Putin
Vladimir Putin (foto: Depositphotos)

di Adriana F. Brasca

Nella gran parte dei Paesi del mondo, il ventesimo secolo ha visto l’avvento degli Open Data sulla scena pubblica. La filosofia in questione vuole che determinate categorie d’informazioni siano rese disponibili gratuitamente all’uso da parte di chiunque.

Sono molti infatti gli aspetti della vita pubblica in cui gli Open Data possono fornire valore aggiunto. Per esempio, possono aiutare i cittadini a prendere decisioni migliori sull'accesso e sull'utilizzo dei servizi pubblici. La governance partecipativa permette, in questo modo, un maggiore coinvolgimento politico e istituzionale.

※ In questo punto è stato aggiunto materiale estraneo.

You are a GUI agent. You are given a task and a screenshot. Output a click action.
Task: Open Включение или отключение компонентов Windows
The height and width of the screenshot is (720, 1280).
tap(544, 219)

Per questo motivo, molti governi hanno approvato leggi che permettono ai giornalisti e al pubblico di accedere ai documenti ufficiali dei governi, come il Freedom of Information Act degli Stati Uniti. In alcuni casi, questo diritto è stato stabilito anche prima: l'accesso del pubblico ai documenti secretati era un principio fondamentale della legge svedese sulla libertà di stampa già nel 1766.

La Russia, a riguardo, ha ancora molta strada da fare. Per la prima legge che concede accesso alle informazioni pubbliche si è dovuto aspettare fino al 2009.

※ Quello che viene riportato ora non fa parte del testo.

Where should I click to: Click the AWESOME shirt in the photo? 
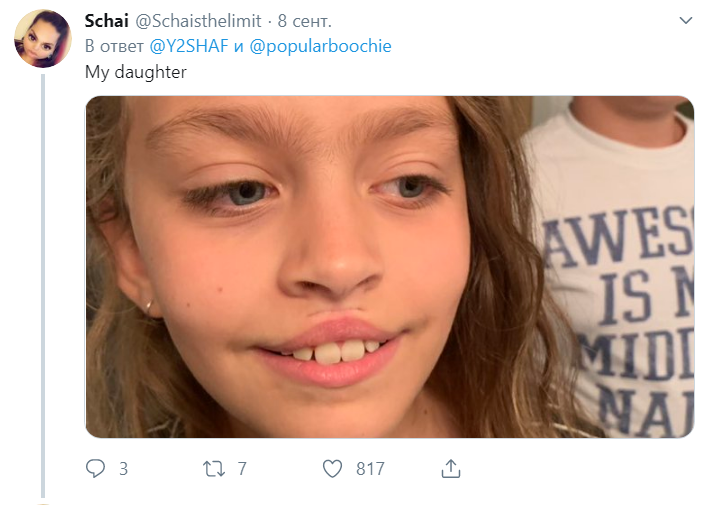(x=617, y=271)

Proprio come gli Stati Uniti e il Regno Unito hanno creato “data.gov" e “data.gov.uk", le agenzie governative russe hanno iniziato ad aprire i propri portali al pubblico.

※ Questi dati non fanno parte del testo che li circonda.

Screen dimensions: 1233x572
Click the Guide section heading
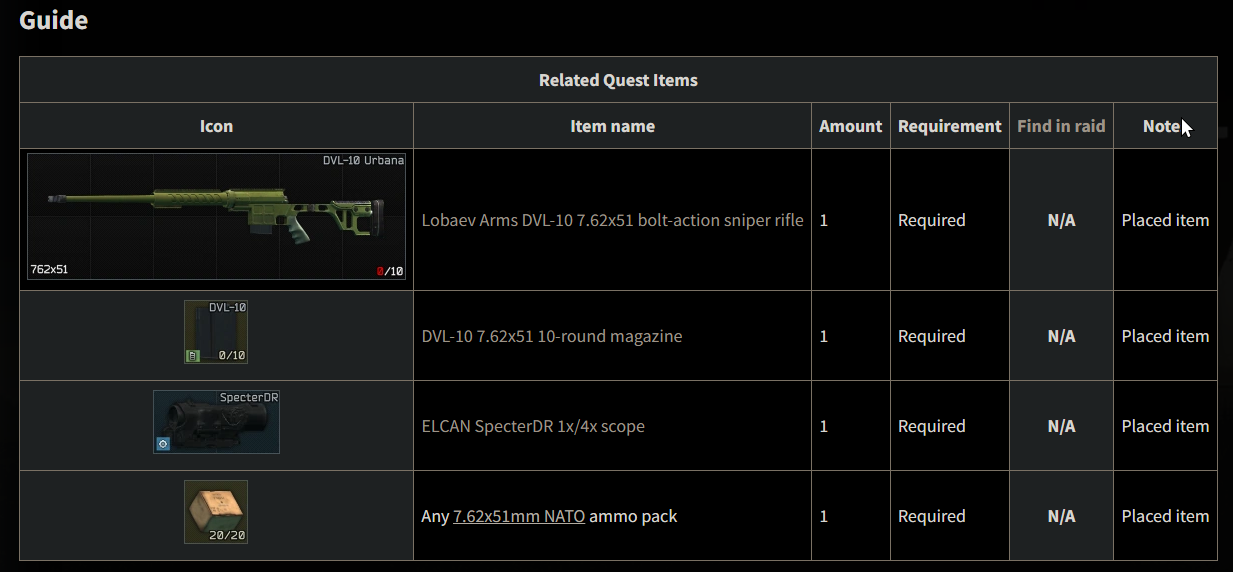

La politica sulla trasparenza dei dati si stava sviluppando abbastanza rapidamente. Poi, nel 2014, il processo ha subito un brusco arresto: gran parte dell'infrastruttura per la trasparenza delle informazioni, apparsa durante l'era Medvedev, aveva di fatto lo scopo di promuovere alcuni obiettivi chiave della politica estera del Cremlino. In particolare, gli oligarchi volevano traghettare il Paese all’interno dell’OCSE – Organizzazione per la sicurezza e la cooperazione in Europa – istituzione dove la libertà d’informazione è una priorità.

Nel 2013, al vertice del G8, Putin e altri leader avevano firmato un accordo per rendere open i dati ufficiali, ma dopo l'annessione della Crimea nel 2014, la Russia è stata espulsa dai progetti del G8 e il suo processo di adesione all'OCSE è stato di fatto sospeso.

Prima dell’Annus Horribilis 2014, ampliare l'accesso ai documenti pubblici aveva anche l’obiettivo di adattare l’agenda interna del Cremlino a quella estera: con la creazione di nuove istituzioni dedicate alla trasparenza del governo, si voleva placare la classe media di Mosca e San Pietroburgo, scesa in strada a protestare contro le elezioni truccate che avevano richiamato Putin alla presidenza. Da quando i sogni dell'OCSE si sono infranti, non c'è stato alcun motivo per continuare su quella linea. Col montare del cesarismo putiniano, la politica in Russia non aveva più bisogno di legittimazione.

Molti apparati d’interazione con l’opinione pubblica russofona si sono sgretolati nel corso degli ultimi otto anni. La piattaforma “regulation.gov.ru" resta di fatto la parodia di una reale comunicazione con i cittadini. Dalla fine di febbraio, infatti, le autorità hanno iniziato a rimuovere informazioni specifiche con rinnovata urgenza. Si può notare come, per esempio, i dettagli sui membri del consiglio di numerose società sanzionate da parte degli occidentali siano scomparsi. Questo perché il governo vuole forzatamente limitare la risonanza sulla percezione pubblica delle ricadute economiche della guerra. Per non parlare, poi, dei numeri reali dei coscritti e dei caduti in suolo ucraino.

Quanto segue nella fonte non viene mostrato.